Ancak, bu anayasal ve yasal mevzuat çok büyük ölçüde evrensel hukuk ve meşruiyete aykırı bir mevzuat; dünyanın hiçbir çağdaş ülkesinde askeri danıştay (AYİM) yok, askeri yargıtay yok, her çağdaş ülkede Gerelkurmay MSB’ye bağlı, bizde ise başbakana bile bağlı değil, vs.
Bu hukuk dışı, meşruiyet dışı anayasal ve yasal mevzuat siyasi sorunlar yarattı, yaratmaya da devam ediyor ama kanımca esas sorun orada değil.
Esas sorun askeriyeyi çevreleyen anayasal, yasal ama hukuk dışı, meşruiyet dışı mevzuatın denetim zafiyeti ve buna bağlı olarak da etkinsizlikler yaratması.
Sayın Koşaner’in internet sitelerine, yazılı basına düşen konuşmalarından benim anladığım denetim zafiyetine, özellikle de dış denetim eksikliğine bağlı olarak büyük, feci etkinlik, beceri sorunlarının mevcudiyeti.
Etkin bir dış denetim olmadığı zaman iç denetim de tümüyle anlamsızlaşıyor.
Örnek mi istiyorsunuz?
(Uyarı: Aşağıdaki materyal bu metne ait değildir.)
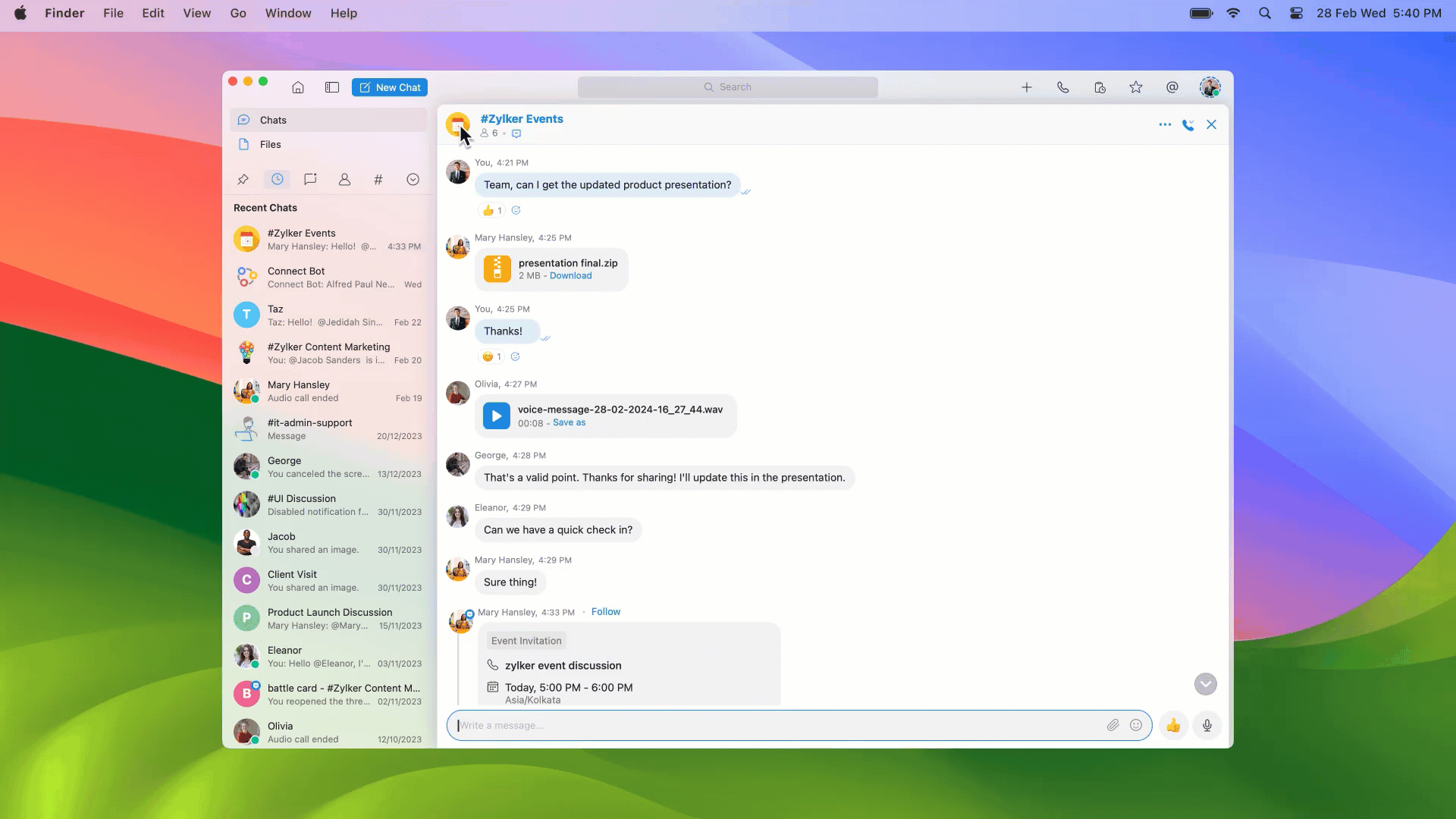Play Olivia's voice message

pyautogui.click(x=497, y=416)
Sayın Koşaner, Aktütün faciasında İHA’ların (insansız hava araçları) ürettiği bilgilerden koordinasyon eksikliği nedeniyle yararlanılamadığı ve bu yüzden facianın yaşandığını açıklıyor.
Peki, bu koordinasyon eksikliğinin soruşturması, dış ve iç denetimi yapılabiliyor mu, yapıldı mı?
Silahını bırakıp kaçan komutanın, yanlışlıkla (!) alnından vurulan erin dış ve iç denetimi var mı?
TSK için hukuk ve meşruiyet dışı, bize özgü (!) anayasal ve yasal mevzuatı savunanlar bu soruların cevabını vermeliler.
TSK’nın hukuk ve meşruiyet dışı mevzuatı siyasetten ziyade orduyu, denetim eksikliğine bağlı etkinsizlik üzerinden vuruyor ama bu ilişkiyi ordu içinde anlayan galiba hala yok.
Yazının başlığında “Şaşıranlara şaşıyorum” ifadesini kullandım zira Sayın Koşaner’in anlattıklarını görmek ve duymak isteyenler zaten çoktan biliyorlar idi.
Ahmet Altan ve arkadaşları bu ilişkileri, bu faciayı, bu etkinsizlik abidesini, bu traji komik durumu üç senedir detaylı bir biçimde kamuoyunun dikkatine sundular.
Tüm eleştirilere, saldırılara, engellemelere rağmen bu işi kahramanca yaptılar.
Sayın Koşaner’in anlattıkları aslında Ahmet Altan’ın üç senedir haykırışlarının bir “yönetici özetinden” başka bir şey değil.
Sayın Koşaner’in anlattıklarını ilk okuduğumda Ahmet Altan’a üç senedir saldıranları, görmezden gelenleri, dangalak mı desem, ahlaksız mı desem bilemiyorum, düşündüm; galiba en iyisi bu tipleri kendi kendilerine bırakmak, çocuklarının, torunlarının suratlarına nasıl bakacaklar, bunu izlemek.
Sayın Koşaner’in konuşmalarında beni çok rahatsız eden bir konu var; rahatsız edici konu da Sayın Koşaner’in terörle mücadelede kimsenin direktifine ihtiyaçları olmadığını söylemesi.
Hayır Sayın Koşaner; TSK attığı her adımı sivil iktidarın emirleri, iradesi doğrultusunda atacak, artık bunu anlamının zamanı geldi de geçti bile.
İlaveten, Genelkurmay’ın, ünlü “aslanlı karargah giriş yoluna” Ahmet Altan’ın bir heykelini diktirmesi gerekiyor; hadi bu olmadı, bir plaket, mesleki ve ahlaki olarak, çakmaları şart.
Erken uyarı galiba en çok askerlikte önemli; bu işi de fazlasıyla Ahmet Altan yaptı, hepsinden daha nitelikli bir kurmay olduğunu kanıtladı.
Tam yazıyı gönderdiğim sırada internete Sayın Koşaner’in ikinci kasedi düştü; şayet bu sözler Sayın Koşaner’e ait ise, Türkiye, TSK çok büyük bir kepazelikle baş başa demektir.